Hong Kong-based Hybrid Kinetic Group does specialise in turbine systems however, and its website makes claims that its turbine generators are as little as a half to a third the size of a conventional piston engine, runs 20,000 hours maintenance free and can run on virtually any fuel - from petrol and diesel to hydrogen, or propane.

The styling is less groundbreaking in concept but as handsome as you’d hope for, from something bearing the Pininfarina name. It takes the form of a traditional four-door saloon, albeit one with rear-hinged rear doors and the absence of a B-pillar, leaving unhindered access to the cabin.

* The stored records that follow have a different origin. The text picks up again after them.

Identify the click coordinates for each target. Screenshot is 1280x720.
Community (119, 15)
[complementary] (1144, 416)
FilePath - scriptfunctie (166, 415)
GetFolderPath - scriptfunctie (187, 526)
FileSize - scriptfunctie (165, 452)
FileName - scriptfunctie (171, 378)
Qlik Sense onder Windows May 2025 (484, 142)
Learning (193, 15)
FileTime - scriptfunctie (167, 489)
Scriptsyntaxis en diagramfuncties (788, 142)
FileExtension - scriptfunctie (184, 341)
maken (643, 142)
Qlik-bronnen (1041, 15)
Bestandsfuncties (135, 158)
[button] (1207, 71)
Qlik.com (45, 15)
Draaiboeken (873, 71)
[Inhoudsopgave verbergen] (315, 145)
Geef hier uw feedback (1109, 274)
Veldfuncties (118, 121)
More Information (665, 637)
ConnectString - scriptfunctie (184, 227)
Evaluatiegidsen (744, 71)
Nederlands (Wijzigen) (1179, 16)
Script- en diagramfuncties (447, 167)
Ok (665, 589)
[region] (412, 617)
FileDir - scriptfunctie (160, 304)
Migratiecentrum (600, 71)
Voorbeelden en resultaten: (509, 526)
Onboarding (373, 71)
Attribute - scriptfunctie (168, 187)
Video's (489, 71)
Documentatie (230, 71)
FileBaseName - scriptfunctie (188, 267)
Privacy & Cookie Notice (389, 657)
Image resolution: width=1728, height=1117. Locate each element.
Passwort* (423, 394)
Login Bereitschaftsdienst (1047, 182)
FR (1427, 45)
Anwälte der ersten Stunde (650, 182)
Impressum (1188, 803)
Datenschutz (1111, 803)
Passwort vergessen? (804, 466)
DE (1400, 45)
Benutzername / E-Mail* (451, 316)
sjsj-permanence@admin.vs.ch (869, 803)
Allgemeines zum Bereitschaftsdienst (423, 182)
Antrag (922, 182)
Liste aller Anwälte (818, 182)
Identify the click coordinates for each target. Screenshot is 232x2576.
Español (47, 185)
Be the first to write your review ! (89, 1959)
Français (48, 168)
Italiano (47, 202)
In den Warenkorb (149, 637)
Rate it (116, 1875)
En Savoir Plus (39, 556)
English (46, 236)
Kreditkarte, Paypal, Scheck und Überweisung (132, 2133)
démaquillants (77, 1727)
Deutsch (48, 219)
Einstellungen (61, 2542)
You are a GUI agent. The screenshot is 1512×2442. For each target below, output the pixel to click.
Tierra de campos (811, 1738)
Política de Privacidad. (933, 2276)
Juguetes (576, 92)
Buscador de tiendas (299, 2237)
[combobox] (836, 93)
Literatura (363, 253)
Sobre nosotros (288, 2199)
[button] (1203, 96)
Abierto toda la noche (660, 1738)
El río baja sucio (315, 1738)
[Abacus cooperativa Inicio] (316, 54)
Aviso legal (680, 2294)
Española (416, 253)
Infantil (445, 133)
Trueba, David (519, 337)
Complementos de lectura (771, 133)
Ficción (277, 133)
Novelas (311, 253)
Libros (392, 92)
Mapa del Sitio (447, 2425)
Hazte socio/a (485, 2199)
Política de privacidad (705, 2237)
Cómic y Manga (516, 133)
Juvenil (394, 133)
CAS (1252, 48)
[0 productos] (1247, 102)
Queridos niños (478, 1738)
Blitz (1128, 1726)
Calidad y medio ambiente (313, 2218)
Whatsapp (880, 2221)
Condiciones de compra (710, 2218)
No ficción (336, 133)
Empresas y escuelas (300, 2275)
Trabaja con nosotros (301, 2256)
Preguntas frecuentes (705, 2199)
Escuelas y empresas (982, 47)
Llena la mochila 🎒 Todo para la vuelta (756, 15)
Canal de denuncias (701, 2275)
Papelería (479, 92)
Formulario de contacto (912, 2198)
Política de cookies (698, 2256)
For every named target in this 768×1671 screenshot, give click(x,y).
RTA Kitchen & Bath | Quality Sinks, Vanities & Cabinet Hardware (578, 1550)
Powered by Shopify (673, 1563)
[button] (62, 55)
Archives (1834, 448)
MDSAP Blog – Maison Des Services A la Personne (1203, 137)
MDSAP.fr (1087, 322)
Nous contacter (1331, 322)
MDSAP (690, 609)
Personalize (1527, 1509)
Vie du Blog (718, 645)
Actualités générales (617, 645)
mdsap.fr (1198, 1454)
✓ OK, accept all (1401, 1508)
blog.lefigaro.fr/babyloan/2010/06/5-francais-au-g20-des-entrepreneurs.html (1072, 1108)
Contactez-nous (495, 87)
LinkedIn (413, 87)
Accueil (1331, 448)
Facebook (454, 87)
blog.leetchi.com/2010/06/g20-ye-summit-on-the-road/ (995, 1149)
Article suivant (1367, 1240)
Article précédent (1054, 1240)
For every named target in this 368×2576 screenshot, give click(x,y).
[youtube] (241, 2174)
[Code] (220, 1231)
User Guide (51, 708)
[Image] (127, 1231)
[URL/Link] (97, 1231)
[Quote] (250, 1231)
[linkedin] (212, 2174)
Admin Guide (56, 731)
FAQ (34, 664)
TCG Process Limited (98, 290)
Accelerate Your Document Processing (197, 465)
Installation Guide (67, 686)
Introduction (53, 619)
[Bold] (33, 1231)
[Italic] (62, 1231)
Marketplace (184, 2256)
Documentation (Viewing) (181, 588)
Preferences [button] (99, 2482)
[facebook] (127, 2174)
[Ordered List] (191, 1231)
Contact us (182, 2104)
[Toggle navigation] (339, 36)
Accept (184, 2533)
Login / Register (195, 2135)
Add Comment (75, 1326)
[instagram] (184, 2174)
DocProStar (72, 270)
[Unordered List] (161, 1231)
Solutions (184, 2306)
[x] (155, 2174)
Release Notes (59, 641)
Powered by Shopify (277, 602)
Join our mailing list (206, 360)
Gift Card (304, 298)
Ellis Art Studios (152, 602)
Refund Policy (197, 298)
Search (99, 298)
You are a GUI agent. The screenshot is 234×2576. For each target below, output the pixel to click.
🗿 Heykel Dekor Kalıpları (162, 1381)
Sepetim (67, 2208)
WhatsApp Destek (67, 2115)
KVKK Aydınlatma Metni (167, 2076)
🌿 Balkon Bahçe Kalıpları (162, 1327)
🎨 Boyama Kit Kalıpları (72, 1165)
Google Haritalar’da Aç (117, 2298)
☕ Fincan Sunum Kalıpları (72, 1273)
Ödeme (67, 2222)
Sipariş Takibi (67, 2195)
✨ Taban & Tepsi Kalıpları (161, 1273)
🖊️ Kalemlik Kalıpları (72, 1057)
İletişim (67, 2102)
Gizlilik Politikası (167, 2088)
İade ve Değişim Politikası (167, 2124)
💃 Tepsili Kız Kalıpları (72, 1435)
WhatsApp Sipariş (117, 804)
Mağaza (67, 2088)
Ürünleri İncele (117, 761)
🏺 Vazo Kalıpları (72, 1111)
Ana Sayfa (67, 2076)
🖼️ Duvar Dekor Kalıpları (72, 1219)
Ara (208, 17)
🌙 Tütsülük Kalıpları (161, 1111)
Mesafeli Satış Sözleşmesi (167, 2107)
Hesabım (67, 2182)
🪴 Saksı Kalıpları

The body is pleasingly free of fripperies, with smooth surfacing and a clean, sweeping roofline. There’s a hint of modern Maserati to the expansive grille with its large vertical strakes - a design intended to direct as much air as possible to the turbine - and we see a touch of Lincoln in the body-width horizontal rear light unit. It’s not dissimilar to Pininfarina’s last significant saloon concept, the Cambiano of 2012, though that car was entirely battery-powered, with an electric motor for each wheel.

Inside it’s typical concept car fare, though once again attractive and elegant. Shapely seats sprout from the floor, their wooden shell backs echoing similar treatment on the floors and interior door panels, evoking - says Pininfarina - the tradition of cabinet-making.

Natural leather features widely - on the seats, doors, dashboard and steering wheel, at a glance - while a large touch-sensitive panel between the seats also seems suspended in mid-air, with nothing to divide the driver and passenger footwells. Another screen spans the dashboard, and the floors and door cards are split by luminescent strips.